* Task to carry out
Please count the lines in the material below that include "Launch". Reply with the number alone.

* Working data
•••

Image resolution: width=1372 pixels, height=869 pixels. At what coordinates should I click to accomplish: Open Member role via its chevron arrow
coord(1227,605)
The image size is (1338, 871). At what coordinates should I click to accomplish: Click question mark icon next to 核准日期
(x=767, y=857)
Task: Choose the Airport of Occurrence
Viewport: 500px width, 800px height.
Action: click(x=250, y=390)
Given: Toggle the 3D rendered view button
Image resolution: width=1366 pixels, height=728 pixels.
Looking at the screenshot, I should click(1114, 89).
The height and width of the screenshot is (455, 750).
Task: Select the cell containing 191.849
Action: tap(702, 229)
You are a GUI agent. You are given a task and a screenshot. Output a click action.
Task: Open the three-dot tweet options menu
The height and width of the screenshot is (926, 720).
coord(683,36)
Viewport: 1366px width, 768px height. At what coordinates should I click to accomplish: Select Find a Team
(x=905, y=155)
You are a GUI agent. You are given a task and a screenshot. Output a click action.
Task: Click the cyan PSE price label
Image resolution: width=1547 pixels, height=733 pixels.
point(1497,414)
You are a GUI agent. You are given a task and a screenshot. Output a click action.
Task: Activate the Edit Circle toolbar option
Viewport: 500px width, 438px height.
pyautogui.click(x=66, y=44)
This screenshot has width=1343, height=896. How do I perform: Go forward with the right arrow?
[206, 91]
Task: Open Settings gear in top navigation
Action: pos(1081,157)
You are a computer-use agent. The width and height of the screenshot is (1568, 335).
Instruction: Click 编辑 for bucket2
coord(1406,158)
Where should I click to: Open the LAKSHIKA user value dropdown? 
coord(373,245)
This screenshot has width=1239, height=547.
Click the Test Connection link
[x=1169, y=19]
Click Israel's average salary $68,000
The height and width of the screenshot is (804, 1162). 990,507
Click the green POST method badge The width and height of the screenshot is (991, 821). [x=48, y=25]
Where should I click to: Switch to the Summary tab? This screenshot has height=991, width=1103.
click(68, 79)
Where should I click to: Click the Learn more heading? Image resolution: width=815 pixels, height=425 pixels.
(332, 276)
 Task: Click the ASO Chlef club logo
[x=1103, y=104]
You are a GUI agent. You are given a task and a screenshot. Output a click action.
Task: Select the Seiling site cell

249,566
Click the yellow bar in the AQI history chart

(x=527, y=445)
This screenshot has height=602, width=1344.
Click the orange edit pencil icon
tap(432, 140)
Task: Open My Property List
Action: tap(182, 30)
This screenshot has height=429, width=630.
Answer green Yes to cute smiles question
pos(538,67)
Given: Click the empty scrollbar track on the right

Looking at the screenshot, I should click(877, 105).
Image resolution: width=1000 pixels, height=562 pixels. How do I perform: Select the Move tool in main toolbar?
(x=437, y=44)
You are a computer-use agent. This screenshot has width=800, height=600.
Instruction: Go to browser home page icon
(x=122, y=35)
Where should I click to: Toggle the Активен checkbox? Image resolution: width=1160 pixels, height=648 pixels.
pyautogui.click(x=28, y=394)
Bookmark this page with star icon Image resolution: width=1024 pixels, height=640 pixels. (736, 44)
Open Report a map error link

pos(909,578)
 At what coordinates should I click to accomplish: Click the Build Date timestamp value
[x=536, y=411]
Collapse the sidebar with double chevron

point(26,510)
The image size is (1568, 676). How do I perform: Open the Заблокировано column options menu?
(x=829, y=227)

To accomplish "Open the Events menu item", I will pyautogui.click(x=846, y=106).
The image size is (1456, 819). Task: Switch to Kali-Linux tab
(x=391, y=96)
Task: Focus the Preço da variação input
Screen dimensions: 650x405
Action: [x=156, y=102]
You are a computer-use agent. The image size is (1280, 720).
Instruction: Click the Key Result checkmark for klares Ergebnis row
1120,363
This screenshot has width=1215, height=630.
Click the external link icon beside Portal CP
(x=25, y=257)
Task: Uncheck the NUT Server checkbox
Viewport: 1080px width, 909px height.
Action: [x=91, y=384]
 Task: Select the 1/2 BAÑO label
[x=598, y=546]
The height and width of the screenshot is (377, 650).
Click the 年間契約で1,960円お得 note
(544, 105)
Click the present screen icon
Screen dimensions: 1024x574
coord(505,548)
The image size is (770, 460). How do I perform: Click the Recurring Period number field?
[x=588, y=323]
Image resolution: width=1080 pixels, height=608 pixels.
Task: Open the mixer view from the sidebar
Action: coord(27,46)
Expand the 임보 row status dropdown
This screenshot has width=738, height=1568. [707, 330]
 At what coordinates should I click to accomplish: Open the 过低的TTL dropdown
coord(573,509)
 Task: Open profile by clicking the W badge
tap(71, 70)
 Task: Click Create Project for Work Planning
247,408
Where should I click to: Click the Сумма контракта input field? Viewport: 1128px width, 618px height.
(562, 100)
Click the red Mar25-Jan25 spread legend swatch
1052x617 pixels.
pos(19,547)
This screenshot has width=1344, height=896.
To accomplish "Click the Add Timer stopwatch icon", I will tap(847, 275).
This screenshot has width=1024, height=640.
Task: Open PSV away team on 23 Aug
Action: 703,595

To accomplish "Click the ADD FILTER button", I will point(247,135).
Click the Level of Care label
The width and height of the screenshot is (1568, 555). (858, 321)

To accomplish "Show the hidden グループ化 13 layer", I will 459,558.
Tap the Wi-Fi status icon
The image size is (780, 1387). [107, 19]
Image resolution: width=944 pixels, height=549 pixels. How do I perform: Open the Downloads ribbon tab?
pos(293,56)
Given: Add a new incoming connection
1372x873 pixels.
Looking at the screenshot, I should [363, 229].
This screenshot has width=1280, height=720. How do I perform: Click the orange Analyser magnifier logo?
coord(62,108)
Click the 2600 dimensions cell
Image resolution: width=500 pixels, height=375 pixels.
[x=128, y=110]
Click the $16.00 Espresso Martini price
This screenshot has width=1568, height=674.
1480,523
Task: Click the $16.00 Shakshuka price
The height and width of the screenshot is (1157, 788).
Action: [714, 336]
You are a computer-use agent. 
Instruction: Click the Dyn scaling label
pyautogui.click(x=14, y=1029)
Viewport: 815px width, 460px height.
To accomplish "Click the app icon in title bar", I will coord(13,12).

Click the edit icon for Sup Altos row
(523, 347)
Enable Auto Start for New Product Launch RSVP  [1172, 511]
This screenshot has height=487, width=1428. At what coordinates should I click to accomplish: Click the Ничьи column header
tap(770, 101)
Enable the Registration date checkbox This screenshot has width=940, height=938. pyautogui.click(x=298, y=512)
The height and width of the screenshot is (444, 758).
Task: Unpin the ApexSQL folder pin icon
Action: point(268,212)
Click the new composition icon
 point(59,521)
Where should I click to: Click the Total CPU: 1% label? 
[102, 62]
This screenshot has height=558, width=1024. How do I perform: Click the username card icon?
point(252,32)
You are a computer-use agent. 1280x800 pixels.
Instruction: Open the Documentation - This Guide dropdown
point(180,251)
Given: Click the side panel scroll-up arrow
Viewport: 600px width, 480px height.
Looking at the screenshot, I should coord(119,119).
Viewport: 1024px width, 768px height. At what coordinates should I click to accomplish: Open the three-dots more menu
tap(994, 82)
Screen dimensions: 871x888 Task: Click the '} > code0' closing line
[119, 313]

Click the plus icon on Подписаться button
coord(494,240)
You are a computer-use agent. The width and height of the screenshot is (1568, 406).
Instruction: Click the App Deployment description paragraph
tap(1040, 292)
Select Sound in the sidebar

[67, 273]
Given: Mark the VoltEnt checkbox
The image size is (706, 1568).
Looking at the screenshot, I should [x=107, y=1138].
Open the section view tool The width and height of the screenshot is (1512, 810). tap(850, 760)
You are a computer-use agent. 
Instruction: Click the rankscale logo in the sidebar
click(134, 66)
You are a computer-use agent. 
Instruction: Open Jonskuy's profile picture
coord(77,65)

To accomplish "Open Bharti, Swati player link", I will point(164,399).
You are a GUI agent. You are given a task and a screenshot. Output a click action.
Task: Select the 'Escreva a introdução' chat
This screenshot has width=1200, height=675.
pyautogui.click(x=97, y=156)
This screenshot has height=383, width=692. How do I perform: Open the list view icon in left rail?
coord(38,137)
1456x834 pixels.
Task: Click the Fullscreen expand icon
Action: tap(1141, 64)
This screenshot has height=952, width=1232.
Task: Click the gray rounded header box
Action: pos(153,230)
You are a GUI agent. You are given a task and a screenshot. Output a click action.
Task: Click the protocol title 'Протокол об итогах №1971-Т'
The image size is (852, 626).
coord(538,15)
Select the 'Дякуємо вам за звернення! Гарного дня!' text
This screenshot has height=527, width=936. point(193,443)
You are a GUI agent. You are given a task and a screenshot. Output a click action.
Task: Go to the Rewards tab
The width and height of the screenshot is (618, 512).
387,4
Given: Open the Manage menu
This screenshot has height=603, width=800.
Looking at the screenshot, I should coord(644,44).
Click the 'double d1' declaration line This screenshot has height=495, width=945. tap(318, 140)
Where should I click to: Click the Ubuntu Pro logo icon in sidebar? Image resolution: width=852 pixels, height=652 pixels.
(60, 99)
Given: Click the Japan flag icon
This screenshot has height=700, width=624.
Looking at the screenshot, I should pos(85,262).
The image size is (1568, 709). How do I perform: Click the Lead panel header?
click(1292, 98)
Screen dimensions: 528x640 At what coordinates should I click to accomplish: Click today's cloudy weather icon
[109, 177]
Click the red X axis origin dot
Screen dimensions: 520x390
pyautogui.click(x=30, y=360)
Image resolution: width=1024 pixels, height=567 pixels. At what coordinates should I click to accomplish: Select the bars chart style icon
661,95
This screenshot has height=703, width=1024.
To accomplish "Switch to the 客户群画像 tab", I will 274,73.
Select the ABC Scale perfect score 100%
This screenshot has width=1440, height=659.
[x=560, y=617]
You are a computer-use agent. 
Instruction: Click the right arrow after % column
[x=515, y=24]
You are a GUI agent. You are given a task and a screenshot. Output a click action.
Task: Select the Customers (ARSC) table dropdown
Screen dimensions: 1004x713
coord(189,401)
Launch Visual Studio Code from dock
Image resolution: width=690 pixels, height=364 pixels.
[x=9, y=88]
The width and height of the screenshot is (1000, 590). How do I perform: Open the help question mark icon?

•••

* Answer for the task
2